0bjective In order to clarify the mechanism of the neurotoxics of Aβ, we studied the effects on the rCBF, extra-cellular amino acid (EAA), apoptosis and Bcl-2 protein expression, and their relationship with learning and memory deficiency. Methods Aβ was injected into NBM in rats to establish the AD model, learning and memory abilities were observed by Y-maze. The rCBF was measured by hydrogen clearance method. The EAA was detected by microdialysis in vivo with HPLC. The apoptosis and Bc1-2 protein expression was examined by flow cytometry. The male SD rats were divided into three groups: the model group was injected Aβ (10 μ g) into NBM of the rat. The control group was injected NaC1 (0.9%) in the same way.

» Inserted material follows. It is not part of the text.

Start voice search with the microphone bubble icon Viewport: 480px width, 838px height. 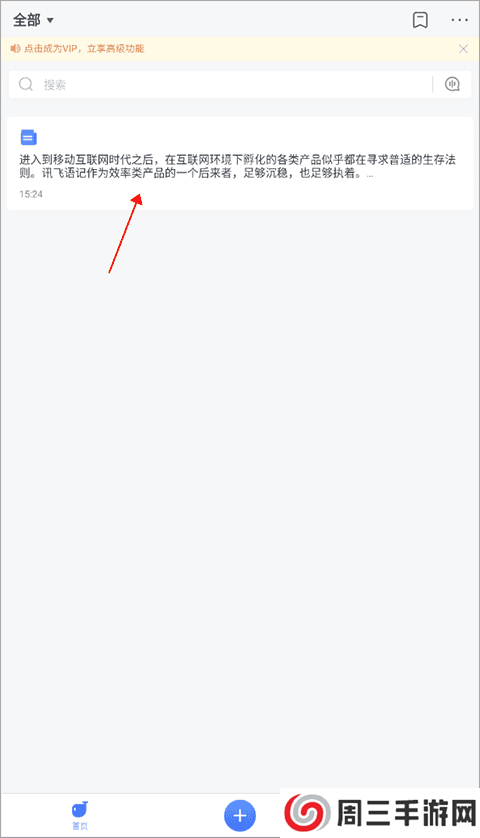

The treatment group was made with intraperitoneal injections of Nimodipine for 2 weeks after A β injections. Results The administration of Aβ into rat′s NBM could lead to the loss of learning and memory abilities. It was found that in frontal cortex and hippocampus, the rCBF decrease, however, with no trend of progressive decline. On the other hand, the levels of EAA increased, especially glutamate. Furthermore, A β significantly induced neurons apoptosis of frontal cortex and hippocampi cell, and upregulated the expression of the bcl-2. The Nimodipine might entirely improve rCBF of AD rats nearly to normal level, lessen the release of EAA and augment restrain neurotransmission. It might reduce the apoptosis partly, but it couldn't improve the learning and memory disorders completely. Conclusion The results implied that the neurotoxic effect of Aβ exists multi-mechanism.